The head of the Australian energy market operator AEMO, Daniel Westerman, has rejected nuclear power as a way to replace Australia’s ageing coal-fired power stations, arguing that it is too slow and too expensive. In addition, baseload power sources are not competitive in a grid dominated by wind and solar energy anyway.
Lemmy most of the time: Makes fun of people always bringin up “the economy” as if that’s what’s really important
Also Lemmy when it comes to nuclear: “But the economy!”
What happens in case of a sudden abnormal weather event that blocks out most of the sunlight? Picture a super volcano eruption covering the sky in ashes for thousands of miles. Or think back to the extinction of dinosaurs, where after a meteorite crashed into earth the sun was blocked by dust for several years. Or just think about northern European countries that barely get any light in winter; Portugal is a very sunny country, we have invested a lot into solar, and sometimes we still get energy from Spain (who use nuclear btw).

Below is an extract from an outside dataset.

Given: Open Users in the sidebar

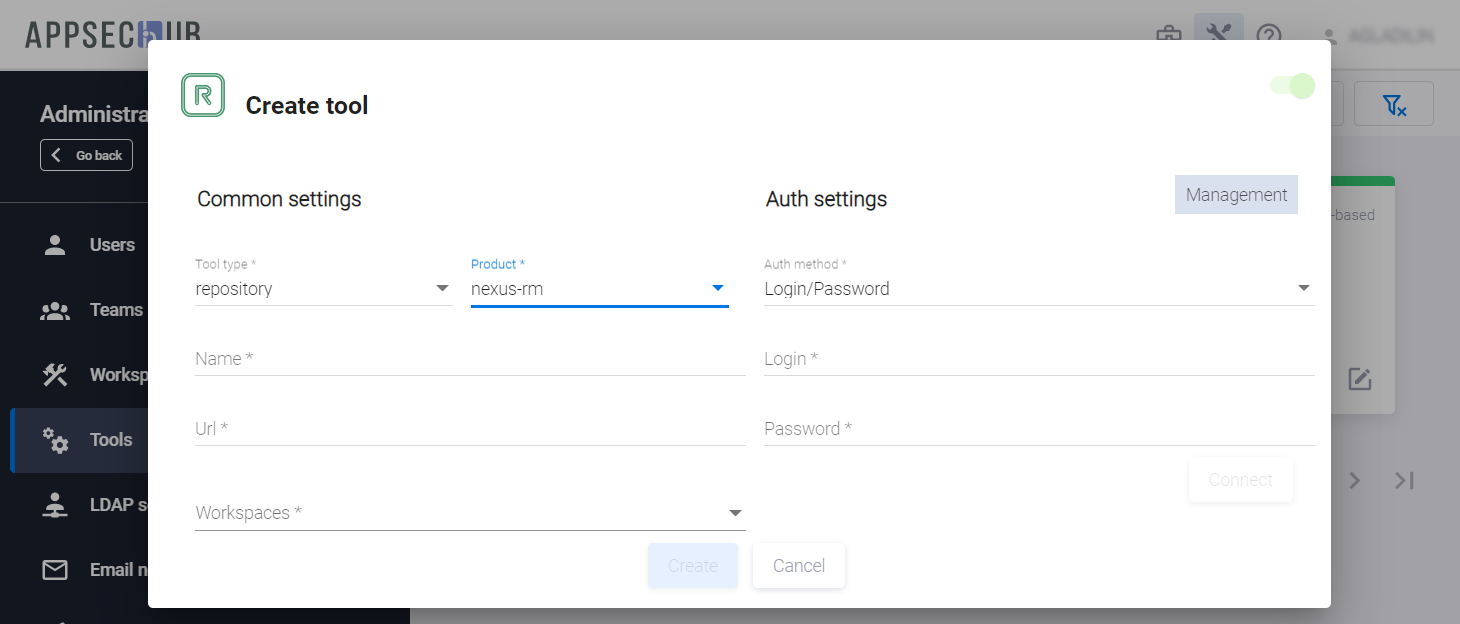Looking at the screenshot, I should 111,245.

Also, I’ve been hearing this whole “it takes too long to build nuclear plants” since at least early 2010s; imagine where we’d be if we’d just started building plants then. I can picture the same thing being said in 2035-2040, while fossil fuels still have not been completely dropped.
I’m not sure what kind of sudden weather event covers all the sun for Australia. Seems a little farcical
I already mentioned 2.
Or think back to the extinction of dinosaurs, where after a meteorite crashed into earth the sun was blocked by dust for several years.
Picture a super volcano eruption covering the sky in ashes for thousands of miles
Here’s a quote from the wiki on super volcanos:
Large-volume supervolcanic eruptions are also often associated with large igneous provinces, which can cover huge areas with lava and volcanic ash. These can cause long-lasting climate change (such as the triggering of a small ice age) and threaten species with extinction. The Oruanui eruption of New Zealand’s Taupō Volcano (about 25,600 years ago) was the world’s most recent VEI-8 eruption.
Also, you wouldn’t need it to cover all of Australia to be disastrous, just enough to block a significant amount of solar farms.
If you’re talking about an extinction level event like that which caused the death of the dinosaurs then I think we have bigger problems.
I think if a planet killer asteroid hits it won’t exactly matter our solar panels don’t work mate
I don’t think anyone mentioned the economy here in this thread, so I’m not sure what the relevance of that is unless I’m misunderstanding your criticism there.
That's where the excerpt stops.